WHAT TO PRODUCE:
Show each line of the material below that contains the word "computer", copied in full.

RECORD LIST:
◆ ◆ ◆

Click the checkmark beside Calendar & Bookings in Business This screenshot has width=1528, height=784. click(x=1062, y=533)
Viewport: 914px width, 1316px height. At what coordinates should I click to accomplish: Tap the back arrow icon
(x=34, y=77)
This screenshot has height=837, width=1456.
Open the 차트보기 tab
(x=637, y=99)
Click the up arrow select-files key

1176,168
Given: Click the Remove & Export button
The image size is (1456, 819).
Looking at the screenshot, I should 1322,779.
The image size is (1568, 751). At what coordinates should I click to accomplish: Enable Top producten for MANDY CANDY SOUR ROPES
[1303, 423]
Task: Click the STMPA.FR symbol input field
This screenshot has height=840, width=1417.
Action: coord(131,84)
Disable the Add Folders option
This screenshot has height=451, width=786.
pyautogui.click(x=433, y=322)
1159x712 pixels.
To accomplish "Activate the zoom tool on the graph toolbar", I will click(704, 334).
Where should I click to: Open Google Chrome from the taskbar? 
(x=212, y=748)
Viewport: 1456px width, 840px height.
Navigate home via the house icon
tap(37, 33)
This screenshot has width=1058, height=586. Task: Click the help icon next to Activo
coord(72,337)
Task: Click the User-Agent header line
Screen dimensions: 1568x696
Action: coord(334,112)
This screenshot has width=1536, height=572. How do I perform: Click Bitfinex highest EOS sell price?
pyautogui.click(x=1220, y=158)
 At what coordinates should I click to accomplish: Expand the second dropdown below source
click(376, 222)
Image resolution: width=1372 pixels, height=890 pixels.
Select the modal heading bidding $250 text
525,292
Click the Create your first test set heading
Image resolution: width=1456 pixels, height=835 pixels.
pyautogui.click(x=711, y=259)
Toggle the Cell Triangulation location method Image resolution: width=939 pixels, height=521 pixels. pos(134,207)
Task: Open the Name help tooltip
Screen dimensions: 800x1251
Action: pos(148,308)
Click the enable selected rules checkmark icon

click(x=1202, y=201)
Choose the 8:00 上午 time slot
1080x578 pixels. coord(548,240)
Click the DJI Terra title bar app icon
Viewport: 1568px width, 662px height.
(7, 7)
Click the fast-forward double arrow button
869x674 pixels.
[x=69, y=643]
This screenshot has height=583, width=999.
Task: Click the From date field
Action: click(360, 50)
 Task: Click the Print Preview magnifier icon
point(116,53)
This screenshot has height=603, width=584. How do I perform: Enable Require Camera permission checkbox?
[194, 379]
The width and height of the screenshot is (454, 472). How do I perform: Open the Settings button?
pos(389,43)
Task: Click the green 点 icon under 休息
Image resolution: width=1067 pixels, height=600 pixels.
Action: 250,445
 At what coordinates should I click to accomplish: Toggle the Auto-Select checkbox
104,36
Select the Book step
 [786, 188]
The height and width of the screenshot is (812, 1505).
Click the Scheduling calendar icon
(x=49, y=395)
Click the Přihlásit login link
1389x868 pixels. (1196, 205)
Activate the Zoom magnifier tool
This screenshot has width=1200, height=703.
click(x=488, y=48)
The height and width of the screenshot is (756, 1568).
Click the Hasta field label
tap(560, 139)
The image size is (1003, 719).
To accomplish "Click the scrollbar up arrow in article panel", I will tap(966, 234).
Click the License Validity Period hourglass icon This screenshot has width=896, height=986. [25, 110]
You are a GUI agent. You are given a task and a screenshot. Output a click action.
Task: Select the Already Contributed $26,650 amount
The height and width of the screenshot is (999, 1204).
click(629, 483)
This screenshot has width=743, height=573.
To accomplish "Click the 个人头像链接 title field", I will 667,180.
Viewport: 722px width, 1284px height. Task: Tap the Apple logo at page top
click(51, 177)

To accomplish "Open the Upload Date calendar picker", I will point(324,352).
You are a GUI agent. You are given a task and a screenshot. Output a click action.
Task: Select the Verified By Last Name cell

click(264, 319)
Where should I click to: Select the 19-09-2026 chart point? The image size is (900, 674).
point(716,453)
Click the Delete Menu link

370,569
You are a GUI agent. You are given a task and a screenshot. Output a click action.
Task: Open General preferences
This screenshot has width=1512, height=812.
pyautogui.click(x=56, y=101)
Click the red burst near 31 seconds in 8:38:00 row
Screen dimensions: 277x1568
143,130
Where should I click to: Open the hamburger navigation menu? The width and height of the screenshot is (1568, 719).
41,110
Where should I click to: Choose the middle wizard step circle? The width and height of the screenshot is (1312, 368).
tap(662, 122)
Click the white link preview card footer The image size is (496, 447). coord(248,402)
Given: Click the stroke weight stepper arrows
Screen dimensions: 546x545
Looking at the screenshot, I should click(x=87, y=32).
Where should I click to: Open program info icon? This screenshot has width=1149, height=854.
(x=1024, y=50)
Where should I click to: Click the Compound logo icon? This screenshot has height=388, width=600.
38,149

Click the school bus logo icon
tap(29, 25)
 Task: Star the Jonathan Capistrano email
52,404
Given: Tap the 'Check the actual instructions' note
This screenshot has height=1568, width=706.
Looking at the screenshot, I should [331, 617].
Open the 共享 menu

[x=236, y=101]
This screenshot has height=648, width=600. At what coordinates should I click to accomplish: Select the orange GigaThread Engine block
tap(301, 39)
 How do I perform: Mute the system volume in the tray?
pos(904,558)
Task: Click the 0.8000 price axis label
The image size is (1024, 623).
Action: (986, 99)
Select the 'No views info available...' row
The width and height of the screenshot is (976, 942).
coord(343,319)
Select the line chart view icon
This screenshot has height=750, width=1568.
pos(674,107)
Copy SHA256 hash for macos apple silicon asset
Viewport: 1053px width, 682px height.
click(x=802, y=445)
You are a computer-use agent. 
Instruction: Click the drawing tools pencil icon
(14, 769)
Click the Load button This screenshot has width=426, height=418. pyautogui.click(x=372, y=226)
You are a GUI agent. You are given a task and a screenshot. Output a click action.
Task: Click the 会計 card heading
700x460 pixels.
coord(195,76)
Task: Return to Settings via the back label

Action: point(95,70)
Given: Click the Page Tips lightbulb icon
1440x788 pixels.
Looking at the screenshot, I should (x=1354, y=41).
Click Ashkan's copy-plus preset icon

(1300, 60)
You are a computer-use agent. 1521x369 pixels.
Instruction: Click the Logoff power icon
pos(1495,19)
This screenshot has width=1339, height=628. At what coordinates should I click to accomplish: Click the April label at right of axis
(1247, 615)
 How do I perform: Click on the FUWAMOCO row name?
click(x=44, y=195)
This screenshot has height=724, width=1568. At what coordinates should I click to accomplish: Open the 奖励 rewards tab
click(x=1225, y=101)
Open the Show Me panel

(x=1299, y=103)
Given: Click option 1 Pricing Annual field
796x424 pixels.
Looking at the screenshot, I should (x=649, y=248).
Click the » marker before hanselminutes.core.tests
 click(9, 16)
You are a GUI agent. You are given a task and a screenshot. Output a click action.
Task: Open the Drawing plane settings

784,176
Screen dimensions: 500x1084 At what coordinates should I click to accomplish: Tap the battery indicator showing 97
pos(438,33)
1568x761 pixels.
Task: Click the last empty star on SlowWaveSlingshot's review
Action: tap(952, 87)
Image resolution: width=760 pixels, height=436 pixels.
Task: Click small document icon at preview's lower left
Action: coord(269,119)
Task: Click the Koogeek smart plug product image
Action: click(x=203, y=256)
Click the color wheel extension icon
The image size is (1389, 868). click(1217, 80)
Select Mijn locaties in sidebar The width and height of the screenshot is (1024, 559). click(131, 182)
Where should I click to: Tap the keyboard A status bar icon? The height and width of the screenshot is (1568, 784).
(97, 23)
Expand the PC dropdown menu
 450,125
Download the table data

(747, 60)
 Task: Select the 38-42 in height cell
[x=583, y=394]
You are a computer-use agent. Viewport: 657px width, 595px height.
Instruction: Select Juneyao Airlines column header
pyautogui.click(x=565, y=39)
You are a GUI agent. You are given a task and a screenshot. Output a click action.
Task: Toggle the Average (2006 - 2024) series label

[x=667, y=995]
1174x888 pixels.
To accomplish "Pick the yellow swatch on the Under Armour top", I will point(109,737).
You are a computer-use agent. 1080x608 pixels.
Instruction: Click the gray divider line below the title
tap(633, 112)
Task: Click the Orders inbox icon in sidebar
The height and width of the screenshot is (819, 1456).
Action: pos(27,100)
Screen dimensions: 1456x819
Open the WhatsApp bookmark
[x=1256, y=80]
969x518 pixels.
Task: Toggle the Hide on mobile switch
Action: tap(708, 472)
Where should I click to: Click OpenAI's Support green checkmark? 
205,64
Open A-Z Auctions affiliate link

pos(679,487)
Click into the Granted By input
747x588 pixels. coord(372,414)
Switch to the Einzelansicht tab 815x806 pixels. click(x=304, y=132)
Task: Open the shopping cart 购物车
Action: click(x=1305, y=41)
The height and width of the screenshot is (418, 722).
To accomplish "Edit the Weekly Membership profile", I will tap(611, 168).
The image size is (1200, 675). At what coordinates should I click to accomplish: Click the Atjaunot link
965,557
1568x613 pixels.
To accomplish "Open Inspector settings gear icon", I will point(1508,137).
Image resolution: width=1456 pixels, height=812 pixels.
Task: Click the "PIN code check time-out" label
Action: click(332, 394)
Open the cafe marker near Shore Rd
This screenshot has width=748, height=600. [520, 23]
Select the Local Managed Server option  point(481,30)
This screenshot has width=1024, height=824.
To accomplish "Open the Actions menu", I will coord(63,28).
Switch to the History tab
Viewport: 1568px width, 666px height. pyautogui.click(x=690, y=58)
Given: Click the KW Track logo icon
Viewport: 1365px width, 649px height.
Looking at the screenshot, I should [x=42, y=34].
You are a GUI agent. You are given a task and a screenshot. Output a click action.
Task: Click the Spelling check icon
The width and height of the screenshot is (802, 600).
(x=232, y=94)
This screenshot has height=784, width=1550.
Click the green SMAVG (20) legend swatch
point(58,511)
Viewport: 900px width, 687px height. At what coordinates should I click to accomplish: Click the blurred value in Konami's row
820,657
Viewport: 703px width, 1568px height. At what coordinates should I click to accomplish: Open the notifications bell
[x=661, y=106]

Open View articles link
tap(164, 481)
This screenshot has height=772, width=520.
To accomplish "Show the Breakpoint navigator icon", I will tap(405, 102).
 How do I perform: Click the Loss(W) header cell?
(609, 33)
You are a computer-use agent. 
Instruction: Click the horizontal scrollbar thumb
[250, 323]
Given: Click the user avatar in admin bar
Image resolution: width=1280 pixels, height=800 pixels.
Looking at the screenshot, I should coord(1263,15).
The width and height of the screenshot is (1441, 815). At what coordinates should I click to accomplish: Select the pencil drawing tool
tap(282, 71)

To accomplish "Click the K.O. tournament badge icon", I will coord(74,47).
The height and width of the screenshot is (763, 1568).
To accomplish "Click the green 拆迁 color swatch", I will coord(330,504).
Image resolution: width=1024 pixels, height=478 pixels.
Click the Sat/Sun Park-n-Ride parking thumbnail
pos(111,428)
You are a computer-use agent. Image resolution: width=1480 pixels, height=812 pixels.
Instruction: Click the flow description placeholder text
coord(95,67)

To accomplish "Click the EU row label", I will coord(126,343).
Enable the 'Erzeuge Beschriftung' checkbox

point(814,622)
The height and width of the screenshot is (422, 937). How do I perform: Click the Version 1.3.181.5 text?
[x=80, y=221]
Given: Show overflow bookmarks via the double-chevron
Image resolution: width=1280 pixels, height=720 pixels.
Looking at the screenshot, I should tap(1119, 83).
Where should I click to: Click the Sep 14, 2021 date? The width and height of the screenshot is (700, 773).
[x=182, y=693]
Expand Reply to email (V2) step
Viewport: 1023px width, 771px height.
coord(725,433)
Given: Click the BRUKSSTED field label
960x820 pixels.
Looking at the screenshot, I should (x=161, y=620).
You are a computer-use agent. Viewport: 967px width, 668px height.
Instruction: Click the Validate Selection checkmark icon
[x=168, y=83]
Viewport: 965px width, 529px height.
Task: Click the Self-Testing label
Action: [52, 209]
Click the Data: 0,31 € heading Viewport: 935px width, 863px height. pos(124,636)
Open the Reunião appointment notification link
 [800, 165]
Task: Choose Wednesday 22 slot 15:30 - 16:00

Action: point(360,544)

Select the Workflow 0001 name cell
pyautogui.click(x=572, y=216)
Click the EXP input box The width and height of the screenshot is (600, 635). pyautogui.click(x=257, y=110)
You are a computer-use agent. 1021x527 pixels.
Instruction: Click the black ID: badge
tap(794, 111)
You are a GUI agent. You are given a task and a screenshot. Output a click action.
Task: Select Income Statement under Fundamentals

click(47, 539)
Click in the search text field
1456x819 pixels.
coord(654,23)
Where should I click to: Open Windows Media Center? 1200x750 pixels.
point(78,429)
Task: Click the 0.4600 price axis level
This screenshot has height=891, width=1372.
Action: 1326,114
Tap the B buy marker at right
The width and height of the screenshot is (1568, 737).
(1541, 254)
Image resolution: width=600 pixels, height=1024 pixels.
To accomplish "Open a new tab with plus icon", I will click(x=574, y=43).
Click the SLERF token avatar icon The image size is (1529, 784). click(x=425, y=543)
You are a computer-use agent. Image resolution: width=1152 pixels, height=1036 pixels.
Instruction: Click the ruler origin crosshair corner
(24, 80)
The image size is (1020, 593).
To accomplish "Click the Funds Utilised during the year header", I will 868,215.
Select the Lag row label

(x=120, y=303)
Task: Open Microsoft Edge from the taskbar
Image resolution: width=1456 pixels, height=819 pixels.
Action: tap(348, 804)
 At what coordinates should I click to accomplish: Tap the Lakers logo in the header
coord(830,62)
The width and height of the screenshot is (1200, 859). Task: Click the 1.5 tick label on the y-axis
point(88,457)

◆ ◆ ◆

EXERCISE RESULT:
You are a computer-use agent. 
You are a computer-use agent. 1521x369 pixels.
You are a computer-use agent. Viewport: 657px width, 595px height.
You are a computer-use agent. 1080x608 pixels.
You are a computer-use agent. 
You are a computer-use agent. Image resolution: width=1480 pixels, height=812 pixels.
You are a computer-use agent. Viewport: 967px width, 668px height.
You are a computer-use agent. 1021x527 pixels.
You are a computer-use agent. Image resolution: width=1152 pixels, height=1036 pixels.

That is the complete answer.